馬英九総統は5日、米アプライド・マテリアルズのマイケル・R・スプリンター社長兼CEO(最高経営責任者)と会見し、「政府は半導体12インチウエハー工場の中国投資を開放する可能性を排除しておらず、経済部は既に検討に入っている」と語った。経済部工業局は7月に製造業による中国投資規制の緩和について検討・報告を予定しており、半導体産業については、従来の総量規制、ウエハーサイズによる規制から、製造プロセスによる規制へと移行し、65ナノメートルまでを解禁する考えとみられる。6日付経済日報などが報じた。
プロジェクト単位の規制へ
現在半導体産業の中国投資は8インチウエハー工場、および0.13マイクロプロセスまでとなっているが、中台関係が大きく改善する中、工業局は大幅な規制緩和を行い、今後は総量規制からプロジェクトごとの審査に変更したい考えとされる。また審査の原則として、「最新技術の移転禁止および台湾への同等の投資」が求められる見込みだ。

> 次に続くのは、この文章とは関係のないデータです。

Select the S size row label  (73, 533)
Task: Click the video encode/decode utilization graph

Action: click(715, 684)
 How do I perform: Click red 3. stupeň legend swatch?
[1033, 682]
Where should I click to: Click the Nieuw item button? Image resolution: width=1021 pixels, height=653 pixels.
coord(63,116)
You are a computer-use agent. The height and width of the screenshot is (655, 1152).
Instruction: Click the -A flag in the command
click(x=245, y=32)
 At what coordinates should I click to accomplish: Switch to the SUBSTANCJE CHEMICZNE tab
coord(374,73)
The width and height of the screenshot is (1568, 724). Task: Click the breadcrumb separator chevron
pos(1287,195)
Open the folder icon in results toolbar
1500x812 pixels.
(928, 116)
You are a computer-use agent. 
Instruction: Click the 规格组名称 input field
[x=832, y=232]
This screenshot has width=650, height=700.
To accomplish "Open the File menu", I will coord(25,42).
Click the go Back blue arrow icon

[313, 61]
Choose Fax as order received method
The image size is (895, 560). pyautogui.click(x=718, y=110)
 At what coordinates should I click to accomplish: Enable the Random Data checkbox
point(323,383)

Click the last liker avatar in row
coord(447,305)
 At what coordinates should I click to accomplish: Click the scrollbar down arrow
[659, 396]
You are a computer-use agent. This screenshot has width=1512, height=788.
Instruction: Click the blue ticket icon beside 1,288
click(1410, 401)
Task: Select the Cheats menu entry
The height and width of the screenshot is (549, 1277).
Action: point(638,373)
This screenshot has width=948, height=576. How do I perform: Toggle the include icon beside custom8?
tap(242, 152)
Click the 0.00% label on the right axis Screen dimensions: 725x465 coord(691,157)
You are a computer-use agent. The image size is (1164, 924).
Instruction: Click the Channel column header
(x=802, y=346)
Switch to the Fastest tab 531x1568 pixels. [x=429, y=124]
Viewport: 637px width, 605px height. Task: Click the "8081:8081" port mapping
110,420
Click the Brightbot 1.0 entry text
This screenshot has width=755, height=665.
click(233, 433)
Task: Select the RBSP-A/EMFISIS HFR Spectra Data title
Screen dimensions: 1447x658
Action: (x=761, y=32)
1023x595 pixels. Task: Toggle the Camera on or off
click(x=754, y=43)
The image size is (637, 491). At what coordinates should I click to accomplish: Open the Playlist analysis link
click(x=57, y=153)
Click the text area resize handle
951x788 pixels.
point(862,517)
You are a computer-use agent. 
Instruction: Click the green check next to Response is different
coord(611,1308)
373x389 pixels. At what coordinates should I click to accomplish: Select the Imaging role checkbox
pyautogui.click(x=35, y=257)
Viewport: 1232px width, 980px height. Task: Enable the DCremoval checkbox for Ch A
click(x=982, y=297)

工業局の杜紫軍局長は規制緩和の方針について、「ワッセナー協定(通常兵器および関連製品・技術の輸出に関する国際的な申し合わせ)に準拠して行う」と語っている。同協定では半導体産業について0.18マイクロプロセスまでの輸出を認め、これ以上の技術は個別審査とするとしている。経済日報によると、最新技術とは45ナノプロセス以上の技術を指し、ここまでは開放しない見通しだ。
現在半導体市場では0.13マイクロ、90および60ナノプロセスが主流で、その多くが12インチ工場で製造されており、米インテルは既に中国に90ナノプロセスの12インチ工場を設置している。
「開放は当然」
12インチ工場の投資が開放されれば、聯華電子(UMC)の曹興誠名誉董事長らが2001年に元社員による出資の形で設立した中国江蘇省蘇州市のファウンドリー、和艦科技の合併を支援する形になるという指摘も出ているが、同社の宣明智名誉副董事長はインテルの中国投資を挙げ、「中国市場では台湾の技術がなくとも、他の世界大手より技術が得られる」と述べ、開放は当然と指摘した。
政治問題化に批判
12インチ工場の中国投資開放を示唆した馬総統に対し、民進党の蔡英文主席は「ファウンドリーは台湾の重要産業であり12インチ工場の開放は慎重に対応する必要がある」と疑問を呈した。また、8日付自由時報は、「台湾IC産業の核心技術と人材が流出する恐れがあり、関連産業で深刻な失業問題が起きる」という専門家の意見を伝えた。
しかし半導体業界からは「市場のコントロールに任せるべきであり、政治の道具にして商機を逃すようなことはやめてほしい」と、蔡主席の発言に批判の声が上がっている。